Albert Barnes' Bible Commentary
Zechariah 3:8
Thou and thy companions which sit before thee; yea men of marvelous signs are they - o It seems probable that the words addressed to Joshua begin here; else the “men of signs” would be the companions of Joshua, to the exclusion of Himself. His companions are probably ordinary priests, who sit as sharing his dignity as priest, but “before him,” as inferiors. So Ezekiel says, “I was sitting in my house, and the elders of Israel were sitting before me” Ezekiel 8:1. They are “images of the things to come” Hebrews 10:1. Isaiah’s two sons, with their prophetic names, “Haste-spoil speed-prey, and a-remnant shall-return,” were with his own name, “salvation-of-the-Lord, signs and portents” Isaiah 8:18 of the future Israel. Isaiah, walking naked and barefoot, was “a sign and portent” Isaiah 20:3 against Egypt. God tells Ezekiel, that in the “removal of his stuff, as stuff for the captivity, I have set thee for a portent unto the house of Israel” Ezekiel 12:6.
I, he explains his act, “am your portent; like as I have done, so shall it be done unto you” Ezekiel 12:11. When forbidden to mourn on the death of his wife; “Ezekiel is unto you for a portent; according to all that he hath done, shall ye do; and when this cometh, ye shall know that I am the Lord God” Ezekiel 24:24. Wherein then were Joshua and the other priests portents of what should be? One fact alone had stood out, the forgiveness of sins. Accusation and full forgiveness, out of God’s free mercy, were the substance of the whole previous vision. It was the full reinstatement of the priesthood. The priesthood so restored was the portent of what was to come. To “offer the offering of the people, and make an atonement for them; Leviticus 9:7; “to make an atonement for the children of Israel for all their sins once a year” Leviticus 16:34, was the object of the existence of the priesthood. Typical only it could be, because they had “but the blood of bulls and goats to offer, which could,” in themselves, “never take away sins” Hebrews 10:4. But in this their act they were portents of what was to come. He adds here, “For, behold, I will bring My Servant the Branch.”
The Branch - Had now become, or Zechariah made it, a proper name. Isaiah had prophesied, “In that day shall the Branch of the Lord be beautiful and glorious for the escaped of Israel” Isaiah 4:2; and, in reference to the low estate of him who should come, “There shall come forth a rod out of the stump of Jesse, and a Branch shall grow out of his roots” Isaiah 11:1; and Jeremiah, “Behold the days come, saith the Lord, that I will raise unto David a righteous Branch, and a king shall reign and prosper, and shall execute judgment and justice in the earth, and this is the name whereby He shall be called, The Lord our Righteouness” Jeremiah 23:5; and, “In those days and at that time, will I cause the Branch of righteousness to grow up unto David, and he shall execute judgment and righteousness in the land” Jeremiah 33:15. Of him Zechariah afterward spoke as, “a man whose name is the Branch” Zechariah 6:12.

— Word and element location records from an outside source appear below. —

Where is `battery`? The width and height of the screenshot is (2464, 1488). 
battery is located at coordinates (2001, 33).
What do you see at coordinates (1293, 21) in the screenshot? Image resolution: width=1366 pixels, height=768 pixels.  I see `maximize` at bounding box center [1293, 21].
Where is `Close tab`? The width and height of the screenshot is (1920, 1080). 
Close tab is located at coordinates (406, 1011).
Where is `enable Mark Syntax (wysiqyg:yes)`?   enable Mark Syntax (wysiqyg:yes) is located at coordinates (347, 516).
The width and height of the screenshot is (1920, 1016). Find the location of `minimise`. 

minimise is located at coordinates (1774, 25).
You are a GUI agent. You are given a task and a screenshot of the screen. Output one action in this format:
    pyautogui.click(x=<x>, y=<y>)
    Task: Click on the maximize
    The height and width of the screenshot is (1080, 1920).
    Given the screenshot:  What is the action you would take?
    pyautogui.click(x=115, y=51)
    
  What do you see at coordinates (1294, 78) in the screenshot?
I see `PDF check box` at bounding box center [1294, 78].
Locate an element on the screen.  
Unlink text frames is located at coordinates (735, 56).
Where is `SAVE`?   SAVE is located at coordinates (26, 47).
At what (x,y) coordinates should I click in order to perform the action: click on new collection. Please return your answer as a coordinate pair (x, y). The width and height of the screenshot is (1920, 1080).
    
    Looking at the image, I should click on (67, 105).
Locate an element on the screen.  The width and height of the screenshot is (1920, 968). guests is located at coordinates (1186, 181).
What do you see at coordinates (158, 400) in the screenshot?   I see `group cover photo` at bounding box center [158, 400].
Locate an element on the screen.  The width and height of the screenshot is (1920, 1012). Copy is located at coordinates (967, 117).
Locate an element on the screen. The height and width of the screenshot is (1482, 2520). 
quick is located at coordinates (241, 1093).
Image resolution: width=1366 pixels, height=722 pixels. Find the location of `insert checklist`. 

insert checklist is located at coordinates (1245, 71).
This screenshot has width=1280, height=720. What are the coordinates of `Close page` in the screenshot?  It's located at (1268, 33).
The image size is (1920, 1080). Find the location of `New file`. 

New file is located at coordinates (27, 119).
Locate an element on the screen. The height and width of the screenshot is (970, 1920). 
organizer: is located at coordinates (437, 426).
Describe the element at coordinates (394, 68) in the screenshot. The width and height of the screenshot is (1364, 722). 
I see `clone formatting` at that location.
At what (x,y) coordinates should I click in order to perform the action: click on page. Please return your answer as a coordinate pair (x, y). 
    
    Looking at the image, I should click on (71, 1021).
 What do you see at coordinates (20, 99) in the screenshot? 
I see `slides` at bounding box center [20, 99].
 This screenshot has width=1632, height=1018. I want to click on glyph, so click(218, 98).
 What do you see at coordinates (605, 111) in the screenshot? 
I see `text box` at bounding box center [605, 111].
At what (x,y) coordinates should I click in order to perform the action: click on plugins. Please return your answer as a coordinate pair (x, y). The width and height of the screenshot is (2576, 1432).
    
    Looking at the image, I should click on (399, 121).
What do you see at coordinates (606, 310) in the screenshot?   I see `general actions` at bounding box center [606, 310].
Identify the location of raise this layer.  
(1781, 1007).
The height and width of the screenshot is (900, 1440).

Here Zechariah names him simply, as a proper name, “My servant, the, Branch,” as Ezekiel prophesied of “My servant David.” The title “My servant,” which is Isaiah’s chiefest title of the Messiah, occurs in connection with the same image of ills youth’s lowly estate, and of His atoning Death. “He shall grow up before Him as a sucker, and as a root from a dry ground” Isaiah 53:2; “a scion shall grow out of his roots” Isaiah 11:1. . Lest then God should seem to have spoken untruly, in promising to the legal priesthood that it should ever have the oversight over His house, there was need to fore-announce the mystery of Christ, that the things of the law should cease and He Himself should judge His own house through the Scion from Himself, His Son.
Osorius: “Look ye to the Branch of the Lord; set Him as the example of life; in Him, as a most strong tower, place with most becoming faith all your hope of salvation and immortality. For He is not only a Branch, who shall fill you with the richness of divine fruit, but a stone also, to break all the essays of the enemy.”